Solutions exist, though, Reeb says, pointing to Peacock TV. Instead of coming into the market, Peacock's owner NBCUniversal licensed its original content to Corus, allowing it to air shows across its digital and linear channels. A similar deal came out of Bell Media when it partnered with HBO Max to house some of its content on Crave and its CTV-branded channels.
Reeb says his focus at Corus is to provide audiences with content that can't be found on global streaming platforms and Canadian advertisers with targeting and reach they can't get anywhere else. "The difference between our streaming products, and streaming competitors like Disney+ or Amazon Prime Video or Netflix," Reeb explains, "is we open them up to advertisers," in order to provide a lower-cost, ad-supported TV experience, specifically across StackTV, its Global TV app and Nick+. Although, because StackTV is available through Amazon Prime Video, Reeb says they are still "trying to work out the digital ad insertion opportunities in that product."
"We're looking to build out our portfolio of original content, not only content that travels well beyond our borders, but also that offers opportunities for advertisers to be integrated into programming," he says, pointing to the broadcaster's successful track record for integrating sponsors into programming like Big Brother Canada.
At Bell, Stockman says the media company continues to invest in original Canadian content across Crave and CTV, as well as in news content for Noovo that "will deliver much-needed choice and competition in Québec media.

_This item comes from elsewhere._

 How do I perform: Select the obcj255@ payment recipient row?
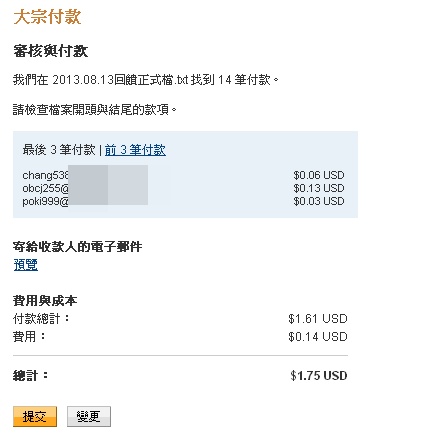183,188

This includes the upcoming launch of Noovo Info, a fresh voice in French-language news broadcasting."
According to Al Dark, the biggest lesson Rogers Sports & Media learned over the last year is the importance of data and analytics. "I see the future of true addressable advertising at mass where we'll be able to define households or devices, based on anonymous segmentation and deliver different advertising experiences to different users through their devices," he says.
Ultimately, though, Dark says it's important for broadcasters to be aligned. He stresses the importance in having appropriate measurement systems in place "to prove engagement and improve attribution models on the back-end."
Outside of the pandemic, Stockman says "this past year saw another seismic shift in how we approach everything we do, as we continue to address systemic racism by changing our culture and our content. We are unwavering in our commitment to diversify the voices both in front of and behind the camera, backstage, and in our offices."
"If the pandemic has taught us anything, it is that the world can change in an instant," says CBC's Lizotte. "In order to succeed, you need to be flexible. We have learned that we need to be flexible, nimble, and agile across all our departments – from our programming team, to our scheduling department, and of course, within our sales group, because we know our clients' needs are changing, now more than ever, and we want to change with them."